The goal of treating univentricular heart is not to cure the condition, but to manage it in a way that allows the child to survive and, ideally, to thrive. Treatment focuses on controlling symptoms, ensuring adequate blood flow to the lungs and body, preventing complications such as heart failure or developmental delays, and improving quality of life. Since these hearts cannot be fully repaired to function like a normal two-chambered system, the surgical strategy aims to create a stable single-ventricle circulation that can sustain life into adulthood.^[5][6]
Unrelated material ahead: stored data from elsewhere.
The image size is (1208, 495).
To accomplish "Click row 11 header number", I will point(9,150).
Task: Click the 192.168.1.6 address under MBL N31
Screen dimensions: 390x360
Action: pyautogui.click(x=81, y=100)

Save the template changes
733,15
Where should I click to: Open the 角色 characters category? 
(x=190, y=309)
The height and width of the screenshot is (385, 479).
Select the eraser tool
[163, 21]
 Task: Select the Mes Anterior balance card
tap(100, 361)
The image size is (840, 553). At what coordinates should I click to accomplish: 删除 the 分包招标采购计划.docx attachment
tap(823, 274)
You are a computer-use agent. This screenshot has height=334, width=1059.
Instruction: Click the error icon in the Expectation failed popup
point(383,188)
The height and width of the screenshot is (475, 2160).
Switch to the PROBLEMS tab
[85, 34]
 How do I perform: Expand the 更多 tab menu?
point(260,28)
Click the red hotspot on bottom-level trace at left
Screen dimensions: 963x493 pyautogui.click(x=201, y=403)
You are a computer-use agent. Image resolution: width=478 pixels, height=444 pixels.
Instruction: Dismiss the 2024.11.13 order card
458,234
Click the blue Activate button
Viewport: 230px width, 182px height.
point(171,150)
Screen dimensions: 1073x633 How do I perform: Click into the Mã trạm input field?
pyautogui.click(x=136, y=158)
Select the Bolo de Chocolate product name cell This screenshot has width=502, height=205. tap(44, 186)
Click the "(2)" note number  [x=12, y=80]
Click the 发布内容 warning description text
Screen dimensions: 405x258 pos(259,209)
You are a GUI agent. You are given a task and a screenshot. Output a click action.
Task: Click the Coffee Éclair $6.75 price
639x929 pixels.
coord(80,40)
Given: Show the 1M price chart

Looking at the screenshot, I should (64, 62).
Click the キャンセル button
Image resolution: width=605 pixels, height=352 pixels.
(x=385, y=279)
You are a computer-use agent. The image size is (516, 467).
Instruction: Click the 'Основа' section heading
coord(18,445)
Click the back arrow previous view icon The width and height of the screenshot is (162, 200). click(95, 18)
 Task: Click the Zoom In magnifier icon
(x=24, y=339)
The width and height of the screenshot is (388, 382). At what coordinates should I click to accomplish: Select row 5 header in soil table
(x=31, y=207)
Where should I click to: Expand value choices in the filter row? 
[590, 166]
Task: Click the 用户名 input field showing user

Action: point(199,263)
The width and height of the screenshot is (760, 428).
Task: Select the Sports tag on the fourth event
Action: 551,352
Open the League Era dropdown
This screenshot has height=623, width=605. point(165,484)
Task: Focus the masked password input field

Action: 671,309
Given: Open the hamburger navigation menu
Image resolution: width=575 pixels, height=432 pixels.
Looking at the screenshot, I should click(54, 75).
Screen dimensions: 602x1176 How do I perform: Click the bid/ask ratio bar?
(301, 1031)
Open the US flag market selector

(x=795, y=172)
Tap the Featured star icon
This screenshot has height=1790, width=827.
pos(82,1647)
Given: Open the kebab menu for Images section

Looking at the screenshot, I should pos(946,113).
Standard Surgical Treatment: The Staged Reconstruction Approach

The standard treatment for most children with univentricular heart involves a series of carefully timed surgeries performed over several years. This approach is often referred to as staged reconstruction or the Fontan pathway, named after the surgeon who pioneered this life-saving technique. The ultimate goal is to establish what is called Fontan circulation, where the single functional ventricle pumps oxygenated blood to the body, while oxygen-poor blood flows passively from the veins directly to the lungs without passing through the heart.^[9][10]

Stage 1: Neonatal Palliation (First Days of Life)

The first surgery typically occurs within days after birth. This operation is critical because without it, the newborn cannot survive. The specific procedure depends on the type of heart defect. For babies with hypoplastic left heart syndrome, the Norwood procedure is the most common first-stage operation. During this complex surgery, the surgeon reconstructs the aorta and ensures that the single functioning ventricle can pump blood to the body. A small tube or shunt is placed to control blood flow to the lungs, preventing too much or too little blood from reaching them.^[6][10]

For other types of univentricular hearts, the neonatal stage may involve different interventions. Some infants need a procedure to restrict blood flow to the lungs if it is too high, which can be achieved through pulmonary artery banding. Others may need a shunt placed to increase blood flow to the lungs if it is too low, particularly in cases of pulmonary atresia or severe stenosis.^[6] The immediate post-operative period is delicate, with babies requiring intensive monitoring in specialized cardiac units to manage potential complications such as low oxygen levels, heart rhythm problems, or infections.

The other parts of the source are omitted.